×

Shari Redstone: CBS’ Legal Fight Is ‘Irresponsible’ and ‘Inexplicable’

National Amusements has blasted CBS Corp.’s legal effort to dilute the company’s voting power in the company as “irresponsible” and “inexplicable” in legal filings with the Delaware Chancery Court, where CBS’ request for a temporary restraining order is expected to go before a judge this afternoon.

The filing from National Amusements Inc. (NAI) also revealed the name of the CBS board member accused on Monday of bullying behavior toward Shari Redstone, the CBS Corp. controlling shareholder and National Amusements president at the center of the battle for control of the company. The filing cited independent CBS director Charles Gifford for his involvement in “certain incidents” in 2016 and 2017 that made National Amusements uncomfortable with his continued service on the board.

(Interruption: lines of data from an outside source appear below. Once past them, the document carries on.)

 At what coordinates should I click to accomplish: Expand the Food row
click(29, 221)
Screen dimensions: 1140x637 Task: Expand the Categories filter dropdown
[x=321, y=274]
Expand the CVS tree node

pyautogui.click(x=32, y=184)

CBS Corp. on Monday filed a lawsuit against NAI in an effort to blunt what it feared would be an effort by NAI to force a merger with Viacom, CBS’ former corporate sibling which is also controlled by NAI. NAI’s filing reiterates the company’s assertion that it had no intention of forcing the deal or replacing CBS board members in order to secure approval for the deal.

In its response, NAI calls CBS’ legal move “egregiously over-broad and unjustified” and an attempt to pull off “an unprecedented usurpation of a controlling stockholder’s voting power.”

NAI maintains that CBS’ fears are fueled by media reports and “conjecture.” It faults CBS for failing to take steps to negotiate a quiet truce rather than going to court. CBS has proposed that its board members vote Thursday on a proposal to issue a special stock dividend to shareholders that would have the effect of diluting NAI’s 79.6% voting stake in CBS Corp. to 17%, which would not be enough for NAI to exert the same level of influence it now enjoys over the CBS board.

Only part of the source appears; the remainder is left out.